-- Data follows --

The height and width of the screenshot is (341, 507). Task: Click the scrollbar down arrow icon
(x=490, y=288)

-- Data concluded --
-- Data follows --

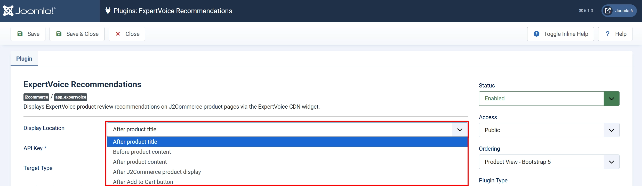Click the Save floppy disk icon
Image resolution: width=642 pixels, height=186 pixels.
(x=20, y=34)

-- Data concluded --
-- Data follows --

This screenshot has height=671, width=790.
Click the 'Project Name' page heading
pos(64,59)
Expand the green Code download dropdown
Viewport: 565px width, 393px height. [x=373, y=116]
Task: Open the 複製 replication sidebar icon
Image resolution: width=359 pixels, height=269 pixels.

-- Data concluded --

• _Required work_
Your answer should consist solely of the lines above from the line with "Click the 'Project Name' page heading" to the line with "Image resolution: width=359", both included, reproduced exactly.

• _Output of the exercise_
Click the 'Project Name' page heading
pos(64,59)
Expand the green Code download dropdown
Viewport: 565px width, 393px height. [x=373, y=116]
Task: Open the 複製 replication sidebar icon
Image resolution: width=359 pixels, height=269 pixels.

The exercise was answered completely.